Ibu Guru Margi dan Anak-anak Muridnya di Brukmakot Korowai (Foto : KOPKEDAT PAPUA ) |
Semarang, TikomMedia.com--,Sahabat saya Imelda Hendrietha Kopeuw adalah guru yang setia mendidik anak-anak Suku Terasing Korowai Utara (ada yang menyebut Korowai Batu) di Brukmahkot, Distrik Seradala, Kabupaten Yahukimo. Tidak pernah tinggalkan tempat tugas.
Guru Imelda meneruskan missi pembangunan pendidikan yang diawali
oleh Bapak Penginjil Simson S. Awom dan relawan KOPKEDAT yang pada tahun 2016
lalu telah membangun Sekolah Darurat di Brukmahkot
Bangunan sekolah darurat itu sudah nyaris ambruk. Sudah sangat
tidak layak dan tidak aman untuk mereka gunakan. Saat ini, aktivitas belajar
guru Imelda dan 16 anak muridnya kadang dilangsungkan di ruang gereja tetapi
tidak bisa terus di sana sebab kegiatan itu "mengotori" dinding
gereja akibat ditempeli berbagai alat peraga.
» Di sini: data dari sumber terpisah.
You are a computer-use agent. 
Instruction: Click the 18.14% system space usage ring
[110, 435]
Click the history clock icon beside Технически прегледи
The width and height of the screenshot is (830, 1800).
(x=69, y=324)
Kadang pula dilakukan di ruang
tamu penginapan Pustu Kampung Brukmahkot, namun tidak bisa terus di sana sebab
ruang tamu itu begitu sempit sehingga anak-anak berhimpitan.
Baik di ruang gereja ataupun di ruang tamu rumah guru, mereka
tidak memiliki meja dan kursi sehingga mereka melakukan kegiatan belajar dengan
cara berbaring dan berhimpitan di lantai.
Tahun depan, 2019, masalah yang mereka hadapi akan bertambah.
Sebab tahun depan mereka akan memiliki 3 kelas tanpa gedung sekolah. Akan ada 1
kelas TK, dan 1 kelas Kelas I dan 1 kelas Kelas II. Semuanya tanpa gedung
sekolah. Jadi mereka akan belajar di mana?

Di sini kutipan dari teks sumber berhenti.